# What this task involves
Return every line of the data that contains the string "name".

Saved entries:

"""

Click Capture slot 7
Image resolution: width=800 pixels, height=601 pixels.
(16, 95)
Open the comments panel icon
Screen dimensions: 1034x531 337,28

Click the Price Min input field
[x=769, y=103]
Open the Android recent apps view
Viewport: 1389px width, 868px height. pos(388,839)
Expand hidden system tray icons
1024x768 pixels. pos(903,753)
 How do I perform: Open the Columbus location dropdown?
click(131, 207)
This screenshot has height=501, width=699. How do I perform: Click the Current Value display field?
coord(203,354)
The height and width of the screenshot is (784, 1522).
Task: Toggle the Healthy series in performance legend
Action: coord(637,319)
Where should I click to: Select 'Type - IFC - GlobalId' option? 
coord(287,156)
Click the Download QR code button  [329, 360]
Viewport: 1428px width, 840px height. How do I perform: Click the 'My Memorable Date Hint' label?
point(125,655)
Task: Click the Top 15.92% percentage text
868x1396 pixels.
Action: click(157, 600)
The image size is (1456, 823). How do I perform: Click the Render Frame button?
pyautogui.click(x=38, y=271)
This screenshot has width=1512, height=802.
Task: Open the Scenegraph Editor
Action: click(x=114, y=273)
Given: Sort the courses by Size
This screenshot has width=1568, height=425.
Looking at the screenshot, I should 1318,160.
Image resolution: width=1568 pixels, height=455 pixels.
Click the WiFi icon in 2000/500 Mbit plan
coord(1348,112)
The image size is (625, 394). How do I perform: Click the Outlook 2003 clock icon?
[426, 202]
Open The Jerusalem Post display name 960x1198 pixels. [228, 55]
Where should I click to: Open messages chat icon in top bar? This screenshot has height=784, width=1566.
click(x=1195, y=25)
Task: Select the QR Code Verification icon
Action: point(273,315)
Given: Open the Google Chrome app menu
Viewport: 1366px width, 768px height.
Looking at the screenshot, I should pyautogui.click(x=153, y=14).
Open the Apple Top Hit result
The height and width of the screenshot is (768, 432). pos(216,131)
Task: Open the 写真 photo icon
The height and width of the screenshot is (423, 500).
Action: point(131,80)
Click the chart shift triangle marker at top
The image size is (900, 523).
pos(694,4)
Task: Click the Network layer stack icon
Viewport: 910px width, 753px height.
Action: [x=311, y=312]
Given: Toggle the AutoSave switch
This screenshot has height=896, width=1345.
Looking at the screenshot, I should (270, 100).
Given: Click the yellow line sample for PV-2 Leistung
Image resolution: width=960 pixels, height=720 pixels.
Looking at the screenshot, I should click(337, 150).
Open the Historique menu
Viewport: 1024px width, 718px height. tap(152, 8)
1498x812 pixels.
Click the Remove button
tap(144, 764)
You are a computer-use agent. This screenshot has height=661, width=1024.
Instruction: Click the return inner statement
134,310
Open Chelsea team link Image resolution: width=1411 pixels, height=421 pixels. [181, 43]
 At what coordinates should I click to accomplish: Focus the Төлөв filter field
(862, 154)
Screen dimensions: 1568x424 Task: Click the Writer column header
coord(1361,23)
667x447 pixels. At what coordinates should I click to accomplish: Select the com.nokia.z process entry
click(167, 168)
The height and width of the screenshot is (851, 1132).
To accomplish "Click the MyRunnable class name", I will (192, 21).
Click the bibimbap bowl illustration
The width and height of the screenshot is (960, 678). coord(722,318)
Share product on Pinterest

"""

# Solution for this task
Open The Jerusalem Post display name 960x1198 pixels. [228, 55]
To accomplish "Click the MyRunnable class name", I will (192, 21).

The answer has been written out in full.